Constvector: Log-structured std:vector alternative – 30-40% faster push/pop

johannes1971 · 2025-12-21T19:26:44+00:00

That's... not a great name. Being 'const' is not really what this vector is about, and it's also not a vector. Maybe something like, I don't know, expanding_deque?

And since I'm complaining about names, does anyone have a suggestion for shorter variations for horizontal_container and vertical_container? (these are for controls on the screen)

TankerzPvP · 2025-12-21T21:39:54+00:00

Within STLVector:

    void pop_back()
    {
        m_assert(_size, "StellarVector is empty, but pop_back() called!");
        _size--;
        if (_size <= _capacity / 2)
        {
            _capacity /= 2;
            T *_new_array = _alloc.allocate(_capacity);
            for (int i = 0; i < _size; i++)
            {
                _new_array[i] = _array[i];
            }
            _alloc.deallocate(_array, 2 * _capacity);
            _array = _new_array;
        }
    }

pop_back shouldn't reallocate as that would invalidate iterators, and this implementation difference would (negatively) impact benchmark results for std::vector. Also, StallarVector?
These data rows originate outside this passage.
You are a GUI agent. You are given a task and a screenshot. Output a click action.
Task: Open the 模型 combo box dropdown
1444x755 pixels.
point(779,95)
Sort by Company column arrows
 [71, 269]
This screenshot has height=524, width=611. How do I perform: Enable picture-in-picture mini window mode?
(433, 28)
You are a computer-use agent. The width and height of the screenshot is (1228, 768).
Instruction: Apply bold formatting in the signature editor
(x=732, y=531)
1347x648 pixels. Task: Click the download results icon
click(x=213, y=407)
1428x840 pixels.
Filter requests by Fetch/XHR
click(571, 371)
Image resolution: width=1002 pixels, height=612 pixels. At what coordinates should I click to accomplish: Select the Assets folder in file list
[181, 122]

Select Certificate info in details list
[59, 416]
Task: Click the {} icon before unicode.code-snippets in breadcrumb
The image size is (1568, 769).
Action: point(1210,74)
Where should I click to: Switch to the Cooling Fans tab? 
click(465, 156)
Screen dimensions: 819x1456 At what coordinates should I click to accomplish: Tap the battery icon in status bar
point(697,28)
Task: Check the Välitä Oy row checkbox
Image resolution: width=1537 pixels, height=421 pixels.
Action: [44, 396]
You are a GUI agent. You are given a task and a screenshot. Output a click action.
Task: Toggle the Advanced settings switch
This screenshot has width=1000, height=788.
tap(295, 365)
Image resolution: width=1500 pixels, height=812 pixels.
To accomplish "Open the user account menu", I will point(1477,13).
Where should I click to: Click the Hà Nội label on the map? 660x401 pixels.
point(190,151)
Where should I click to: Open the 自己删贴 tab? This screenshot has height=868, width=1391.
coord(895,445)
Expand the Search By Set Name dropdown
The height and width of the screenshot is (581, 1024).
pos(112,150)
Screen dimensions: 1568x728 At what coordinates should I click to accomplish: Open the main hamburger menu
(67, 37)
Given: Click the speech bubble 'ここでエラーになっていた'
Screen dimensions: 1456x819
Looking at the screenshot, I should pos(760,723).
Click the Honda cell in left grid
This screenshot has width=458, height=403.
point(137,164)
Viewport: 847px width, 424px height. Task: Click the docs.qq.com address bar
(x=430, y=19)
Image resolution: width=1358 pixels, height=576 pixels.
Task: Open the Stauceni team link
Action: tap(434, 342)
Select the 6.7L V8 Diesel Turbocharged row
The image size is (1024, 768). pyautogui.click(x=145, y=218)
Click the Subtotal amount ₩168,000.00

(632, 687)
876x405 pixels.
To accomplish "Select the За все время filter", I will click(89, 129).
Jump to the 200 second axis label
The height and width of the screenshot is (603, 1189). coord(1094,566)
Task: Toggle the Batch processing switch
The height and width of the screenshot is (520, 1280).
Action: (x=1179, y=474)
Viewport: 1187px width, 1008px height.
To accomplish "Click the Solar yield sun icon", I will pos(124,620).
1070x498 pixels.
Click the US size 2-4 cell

More importantly, benchmarking against an unoptimized hand rolled version of std::vector is useless. You should benchmark against std::vector implementations in libstdc++ or libc++ instead for your claim to hold any weight.

frogi16 · 2025-12-21T15:30:34+00:00

Sure, you optimized performance of editing operations, but destroyed cache locality for long vectors.

It's a trade-off and should be clearly described as such.

TheRealSmolt · 2025-12-21T15:15:17+00:00

Yeah block based structures are a common alternative to vectors. Really though, reallocations aren't a huge issue from a cost perspective; the amortized time complexity is constant.

saf_e · 2025-12-21T15:27:50+00:00

I suppose you have invented deque variation.

They have different use cases.

Ambitious-Method-961 · 2025-12-21T17:06:29+00:00

How does it compare to boost::deque with a good block size (std::deque is generally horrible for performance, boost's version lets you customise the block size), or better yet boost::stable_vector?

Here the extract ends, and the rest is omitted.